### [EXERCISE]
Show every line of the data where the word "green" can be found.
START GIVEN ENTRIES
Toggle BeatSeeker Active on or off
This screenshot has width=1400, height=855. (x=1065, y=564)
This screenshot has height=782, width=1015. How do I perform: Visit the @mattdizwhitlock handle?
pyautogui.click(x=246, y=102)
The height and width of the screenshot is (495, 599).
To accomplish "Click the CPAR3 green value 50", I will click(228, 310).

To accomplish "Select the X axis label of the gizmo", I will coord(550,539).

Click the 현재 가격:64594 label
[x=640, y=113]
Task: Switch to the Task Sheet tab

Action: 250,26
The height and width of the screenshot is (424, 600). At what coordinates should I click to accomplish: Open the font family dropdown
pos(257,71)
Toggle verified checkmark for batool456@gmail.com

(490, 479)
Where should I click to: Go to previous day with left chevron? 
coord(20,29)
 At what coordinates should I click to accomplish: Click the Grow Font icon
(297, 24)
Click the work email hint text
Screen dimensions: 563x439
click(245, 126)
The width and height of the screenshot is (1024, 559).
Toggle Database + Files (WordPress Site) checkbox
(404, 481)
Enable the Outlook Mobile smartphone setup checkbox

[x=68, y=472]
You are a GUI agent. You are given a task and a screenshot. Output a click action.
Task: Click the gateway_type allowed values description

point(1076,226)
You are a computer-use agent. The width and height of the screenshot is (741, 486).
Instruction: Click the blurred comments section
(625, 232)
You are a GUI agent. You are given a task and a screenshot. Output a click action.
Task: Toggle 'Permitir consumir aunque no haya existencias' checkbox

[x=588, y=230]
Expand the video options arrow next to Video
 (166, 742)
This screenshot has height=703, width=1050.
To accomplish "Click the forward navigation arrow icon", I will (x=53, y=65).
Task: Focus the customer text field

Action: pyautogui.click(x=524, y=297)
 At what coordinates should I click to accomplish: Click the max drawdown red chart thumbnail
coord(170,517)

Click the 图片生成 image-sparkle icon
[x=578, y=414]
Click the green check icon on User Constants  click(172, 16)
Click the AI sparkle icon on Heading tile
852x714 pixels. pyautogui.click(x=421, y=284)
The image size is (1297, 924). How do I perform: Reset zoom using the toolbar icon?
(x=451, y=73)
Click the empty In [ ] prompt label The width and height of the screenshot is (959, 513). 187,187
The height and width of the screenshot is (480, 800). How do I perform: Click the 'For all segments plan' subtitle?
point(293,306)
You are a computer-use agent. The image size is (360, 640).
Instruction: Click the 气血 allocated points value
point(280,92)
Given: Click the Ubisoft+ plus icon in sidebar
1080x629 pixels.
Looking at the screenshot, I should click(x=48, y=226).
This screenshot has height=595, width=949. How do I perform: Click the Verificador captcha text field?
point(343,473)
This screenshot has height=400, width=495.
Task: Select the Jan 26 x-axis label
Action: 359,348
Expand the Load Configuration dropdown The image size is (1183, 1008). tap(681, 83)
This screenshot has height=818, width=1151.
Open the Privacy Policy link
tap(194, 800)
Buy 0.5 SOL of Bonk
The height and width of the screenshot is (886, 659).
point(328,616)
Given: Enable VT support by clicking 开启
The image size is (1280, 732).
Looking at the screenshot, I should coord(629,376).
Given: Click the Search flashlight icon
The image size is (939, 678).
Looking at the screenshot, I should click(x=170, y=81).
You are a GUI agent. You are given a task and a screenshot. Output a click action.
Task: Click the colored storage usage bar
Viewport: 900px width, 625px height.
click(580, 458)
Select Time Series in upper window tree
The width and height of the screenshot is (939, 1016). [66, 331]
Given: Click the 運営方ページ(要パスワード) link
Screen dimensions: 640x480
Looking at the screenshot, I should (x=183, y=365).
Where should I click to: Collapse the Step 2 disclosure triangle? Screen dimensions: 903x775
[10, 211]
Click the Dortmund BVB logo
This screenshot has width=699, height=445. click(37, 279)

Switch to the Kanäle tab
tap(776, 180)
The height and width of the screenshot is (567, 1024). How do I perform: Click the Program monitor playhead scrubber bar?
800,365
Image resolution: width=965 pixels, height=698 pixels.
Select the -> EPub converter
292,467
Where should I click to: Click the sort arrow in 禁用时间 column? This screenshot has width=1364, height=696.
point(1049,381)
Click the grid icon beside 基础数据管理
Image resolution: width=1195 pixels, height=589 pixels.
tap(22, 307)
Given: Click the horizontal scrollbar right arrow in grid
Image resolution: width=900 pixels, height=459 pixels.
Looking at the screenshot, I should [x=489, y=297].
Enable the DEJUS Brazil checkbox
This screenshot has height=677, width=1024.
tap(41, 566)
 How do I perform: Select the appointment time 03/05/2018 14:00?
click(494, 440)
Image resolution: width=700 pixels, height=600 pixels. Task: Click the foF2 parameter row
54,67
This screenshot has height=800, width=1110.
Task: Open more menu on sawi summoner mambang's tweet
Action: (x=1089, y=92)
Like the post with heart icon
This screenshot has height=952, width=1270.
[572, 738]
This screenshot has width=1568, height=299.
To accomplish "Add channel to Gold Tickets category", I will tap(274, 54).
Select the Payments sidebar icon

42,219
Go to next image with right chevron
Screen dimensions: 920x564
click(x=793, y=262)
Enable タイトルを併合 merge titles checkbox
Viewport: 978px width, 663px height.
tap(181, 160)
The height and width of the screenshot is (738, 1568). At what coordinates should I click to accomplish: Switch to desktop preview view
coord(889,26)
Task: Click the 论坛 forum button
END GIVEN ENTRIES
### [ANSWER SPACE]
To accomplish "Click the CPAR3 green value 50", I will click(228, 310).
Click the green check icon on User Constants  click(172, 16)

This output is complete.